[EXERCISE OBJECTIVE]
Every line from the one with "Where should I" through the final line of the data below goes in the answer, copied exactly. Pictures do not.

[EXTRACTED INFORMATION]
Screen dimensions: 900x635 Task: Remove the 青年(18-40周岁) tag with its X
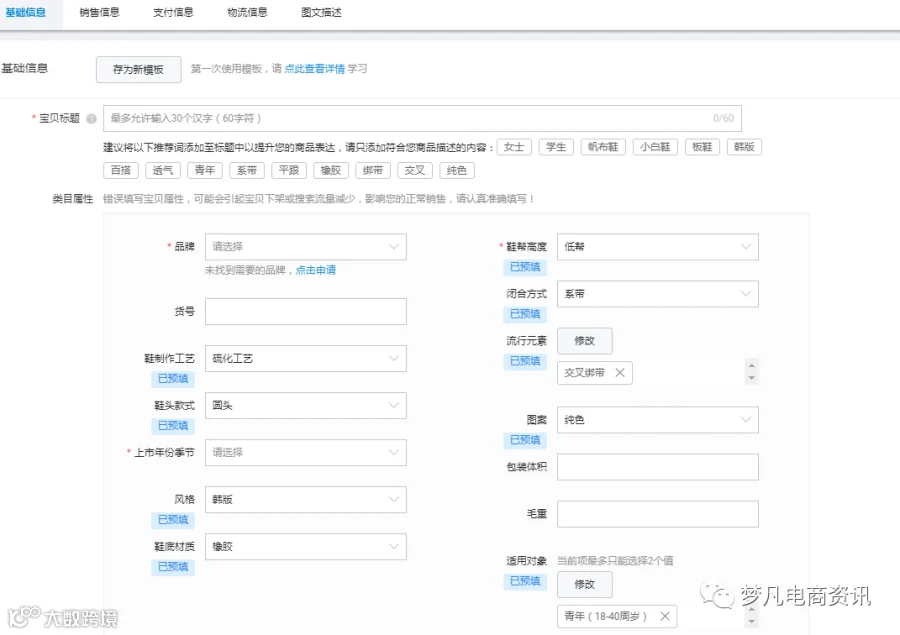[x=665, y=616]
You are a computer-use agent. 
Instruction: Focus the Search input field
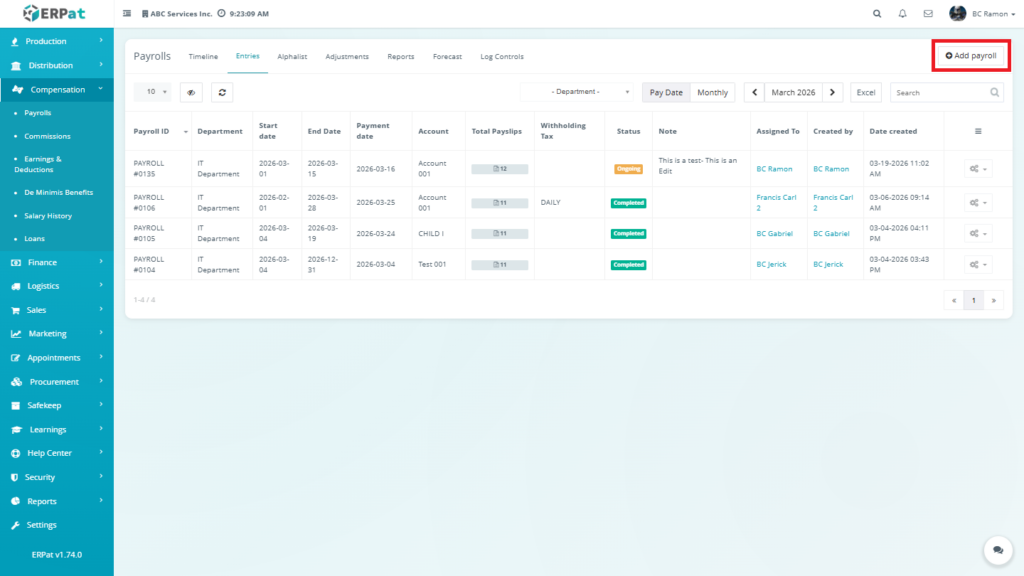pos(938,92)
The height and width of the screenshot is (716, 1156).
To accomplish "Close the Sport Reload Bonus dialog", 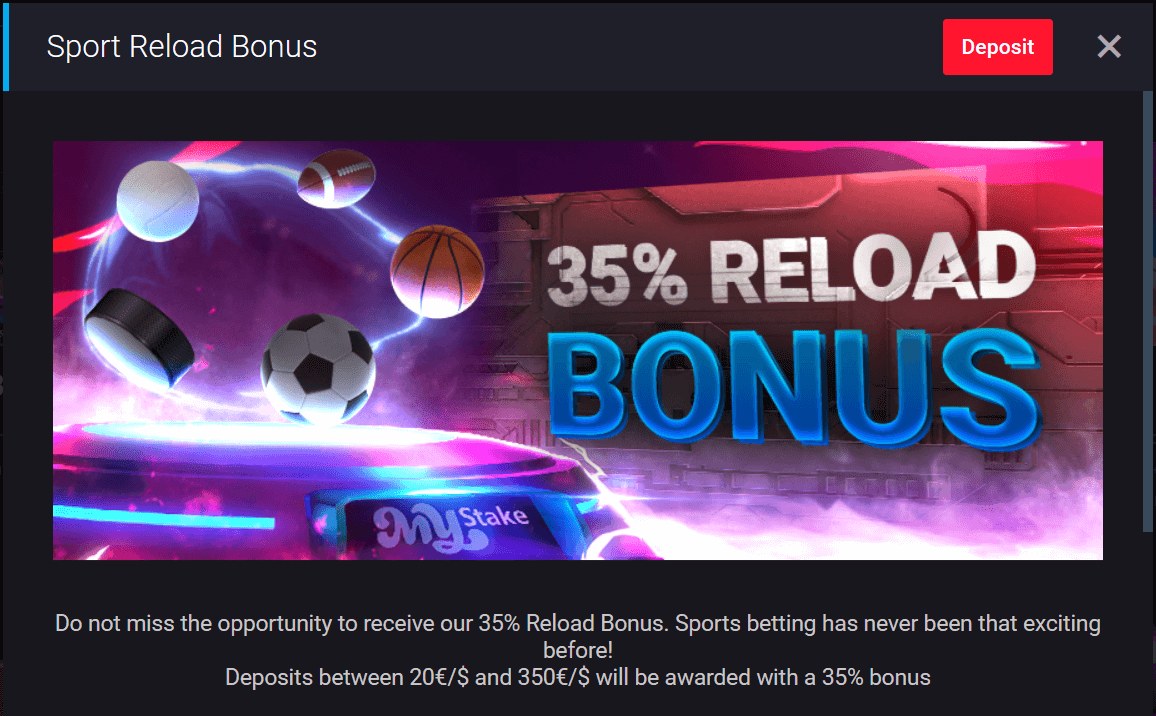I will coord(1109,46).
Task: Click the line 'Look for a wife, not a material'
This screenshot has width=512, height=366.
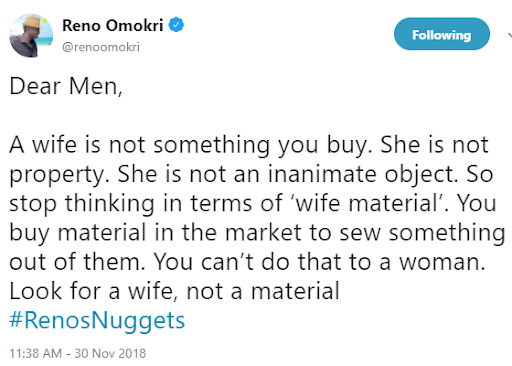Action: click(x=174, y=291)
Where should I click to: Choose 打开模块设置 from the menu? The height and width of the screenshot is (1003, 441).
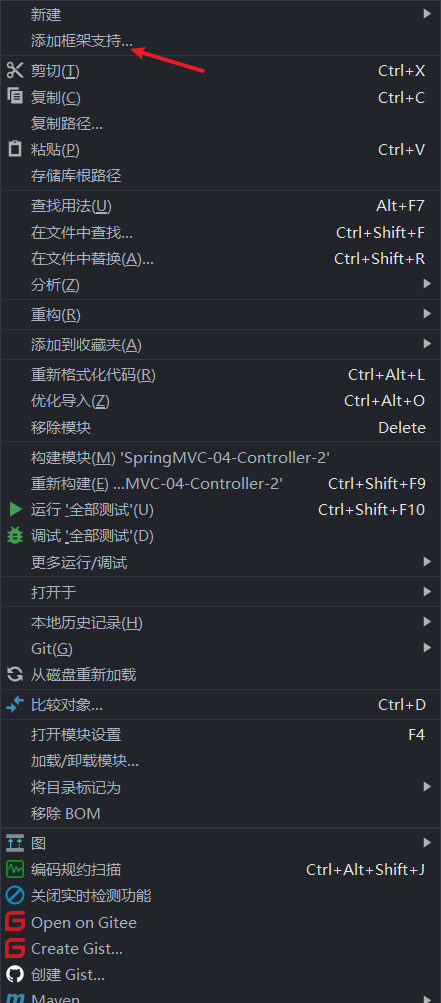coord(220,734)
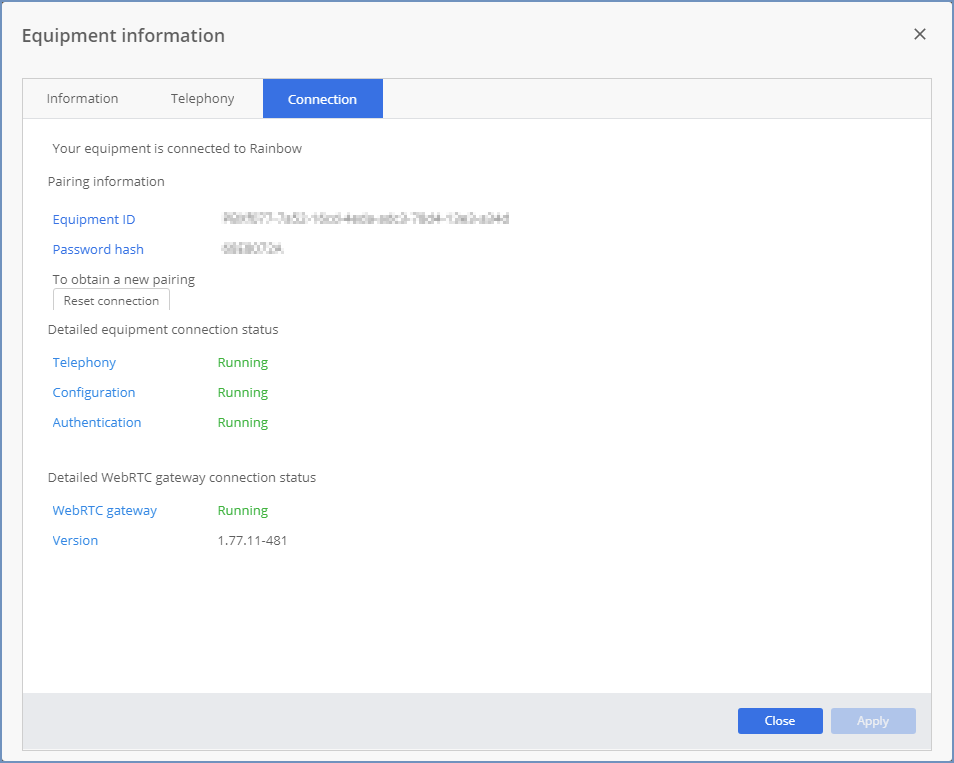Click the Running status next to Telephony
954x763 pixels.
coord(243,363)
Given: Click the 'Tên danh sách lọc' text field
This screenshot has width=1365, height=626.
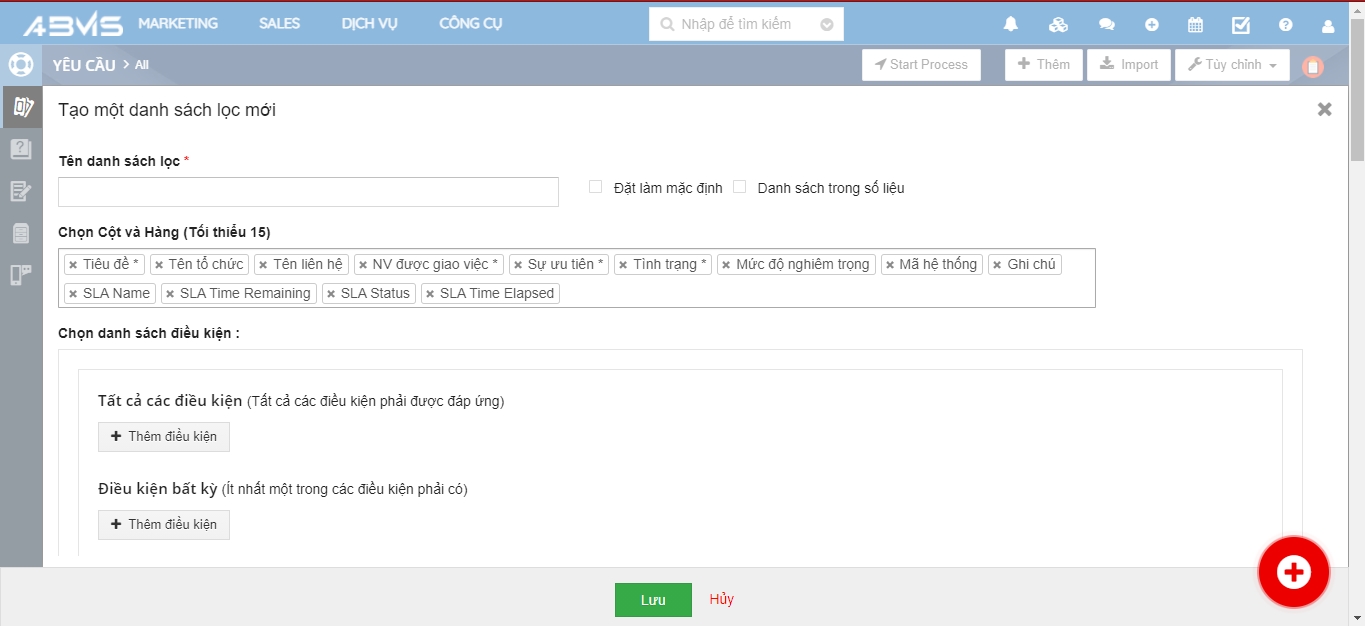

[TASK RESULT]
Where should I click to: Choose 打开模块设置 from the menu? The height and width of the screenshot is (1003, 441).
coord(220,734)
Click the Running status next to Telephony
954x763 pixels.
coord(243,363)
Given: Click the 'Tên danh sách lọc' text field
This screenshot has width=1365, height=626.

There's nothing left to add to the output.